The one short-lived exception I referred to above was John Paul I. I was awed by his sense of humour and joking around - it struck me as very un-pontifflike - but I dared to hope that perhaps the Catholic church was actually entering the twentieth century! John Paul I, whose time in office was measured in days rather than years, is rumoured to have been murdered, though given the Vatican's enforced secrecy under pain of death, hellfire and excommunication (I'm not sure which possibility would be most feared by the cardinals), we'll probably never know for sure. How would you conduct a murder investigation in such conditions? Now THERE's some fertile ground for writers of murder mysteries! How about it, Ian Rankin?

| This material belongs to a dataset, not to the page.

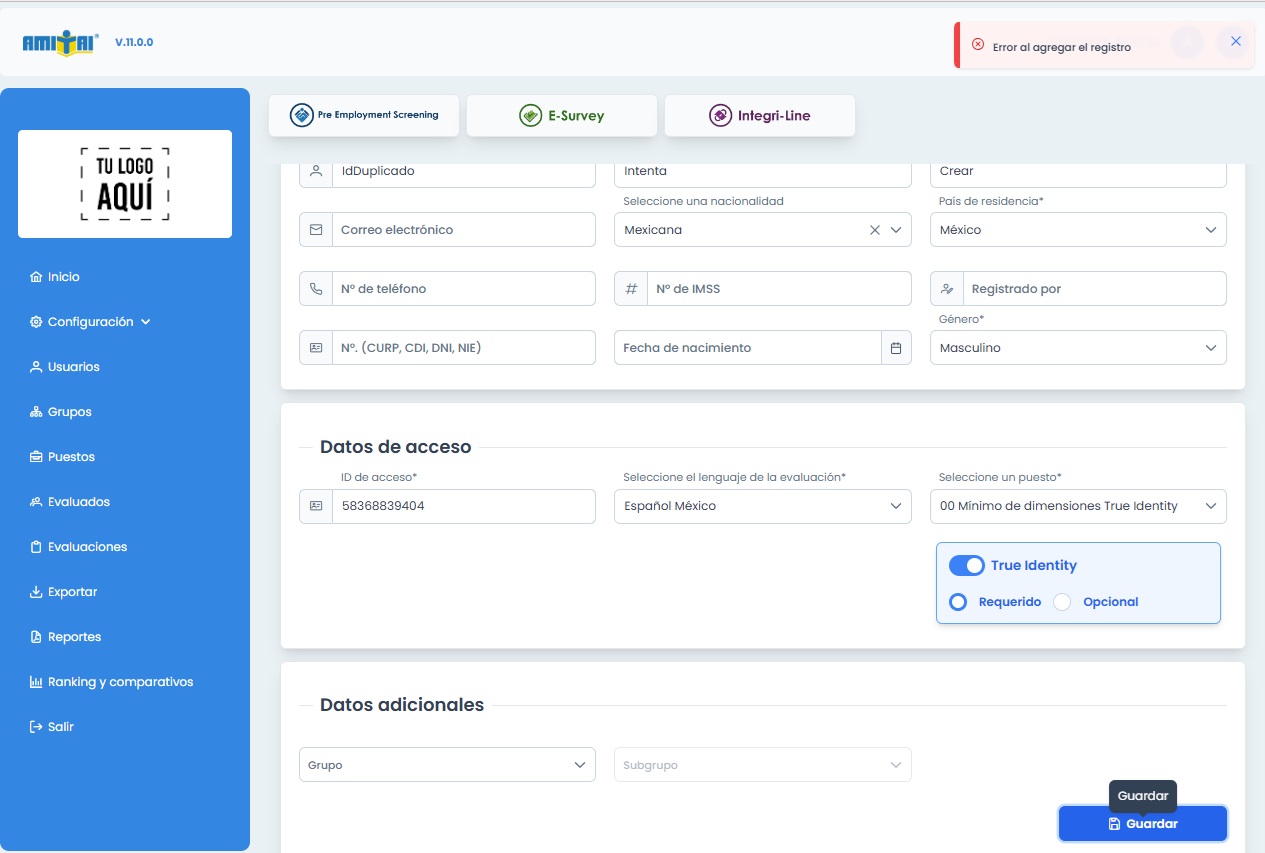
Task: Click the TU LOGO AQUÍ placeholder image
Action: (125, 184)

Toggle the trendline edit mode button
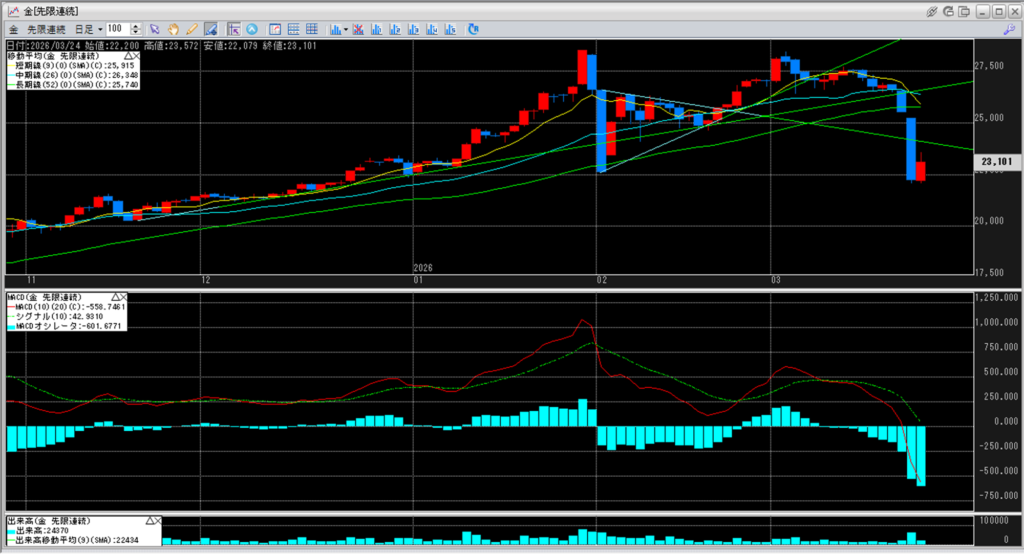pos(211,29)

Or Louise Penny, Deborah Crombie or Antonia Fraser?

While Cardinal Ratzinger was generally regarded as an ultraconservative candidate for the last pope, I have to say that I actually respected him for having the guts to set a first-in-many-centuries precedent by stepping aside when he felt unable or unwilling to continue to fulfil his duties as pope. It seemed like a pretty dramatic way of announcing that he did NOT consider himself infallible. Contrast that with the vigil for John Paul II, where the faithful hovered nervously in St. Peter's Square, nervously asking each other, "Is he dead yet?" Not a very dignified way to go, if you ask me!

Anyway, as we approach the busy ecclesiastical Easter season, we shall see the extent to which Pope Francis makes a credible and promising leader of the Catholic church.